Mas todos sabem que posições políticas não são tão definidoras em House of Cards. Basta olharmos para o próprio protagonista, Frank Underwood, um candidato originalmente democrata, mas que se camufla e passeia por qualquer lado apenas para conseguir o que quer. De todo modo, é ótimo ver Yates se aliando novamente aos Underwood; isso é bom não só porque deixa Frank e Claire em posições mais confortáveis, mas porque o escritor é um grande personagem, e vê-lo ao lado do casal protagonista é excelente. O que pode surgir dessa relação entre os três é promissor, e na ausência de Meechum, Tom pode ser um ótimo parceiro de campanha.

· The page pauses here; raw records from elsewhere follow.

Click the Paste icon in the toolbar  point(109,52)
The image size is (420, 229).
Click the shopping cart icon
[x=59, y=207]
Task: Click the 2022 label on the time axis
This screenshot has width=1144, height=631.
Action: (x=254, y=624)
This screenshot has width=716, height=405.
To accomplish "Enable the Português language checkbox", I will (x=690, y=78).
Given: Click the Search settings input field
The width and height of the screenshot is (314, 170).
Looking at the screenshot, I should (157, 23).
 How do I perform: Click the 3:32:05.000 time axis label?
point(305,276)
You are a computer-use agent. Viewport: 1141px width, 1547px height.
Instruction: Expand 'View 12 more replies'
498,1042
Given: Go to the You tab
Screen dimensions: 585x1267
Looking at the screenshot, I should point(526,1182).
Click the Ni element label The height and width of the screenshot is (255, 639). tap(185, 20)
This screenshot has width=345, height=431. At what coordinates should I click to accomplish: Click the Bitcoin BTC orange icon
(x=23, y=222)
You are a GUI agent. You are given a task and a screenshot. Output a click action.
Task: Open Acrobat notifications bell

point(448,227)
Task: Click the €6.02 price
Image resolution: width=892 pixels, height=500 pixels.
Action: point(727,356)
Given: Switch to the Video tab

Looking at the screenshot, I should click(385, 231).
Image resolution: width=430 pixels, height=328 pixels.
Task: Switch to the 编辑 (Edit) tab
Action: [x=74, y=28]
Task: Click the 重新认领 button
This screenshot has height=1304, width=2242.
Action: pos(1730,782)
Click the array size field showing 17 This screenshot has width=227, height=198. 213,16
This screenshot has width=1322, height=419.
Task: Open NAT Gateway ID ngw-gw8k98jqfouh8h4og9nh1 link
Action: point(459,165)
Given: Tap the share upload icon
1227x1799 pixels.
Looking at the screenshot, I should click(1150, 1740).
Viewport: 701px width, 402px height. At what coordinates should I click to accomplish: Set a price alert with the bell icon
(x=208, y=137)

Mas o episódio não tratou apenas de Tom Yates. House of Cards segue fazendo um ótimo trabalho ao abordar questões pertinentes e atuais. É de se elogiar, portanto, que a série aborde temas como o controle de armas de fogo e as polêmicas práticas de vigilância, usando a NSA diretamente como ferramenta narrativa. E não pude deixar de imaginar o presidente Obama, fã de House of Cards, acompanhando esse plot sobre vigilância e uso de dados pessoais.

Para finalizar, é ótimo ver Frank e Claire alinhados novamente. Como nada é gratuito na série, é notável o momento em que Frank pede para que a porta da sala de reuniões fique aberta. O pedido, claro, faz parte de algo combinado com Claire, que passa em frente à sala revelando a outra personagem quem estava dentro do recinto. Outra dupla, porém, parece completamente desalinhada: LeAnn e Doug seguem divergindo e o que pode surgir daí é empolgante. Fora da Casa Branca, Tom Hammerschmidt começa uma investigação mais aprofundada acerca da relação de Frank com Zoe. E isso, meus amigos, pode garantir duas coisas: ou os Underwood estão sob ameaça ou mais alguém irá perecer frente ao poder de Frank e Claire.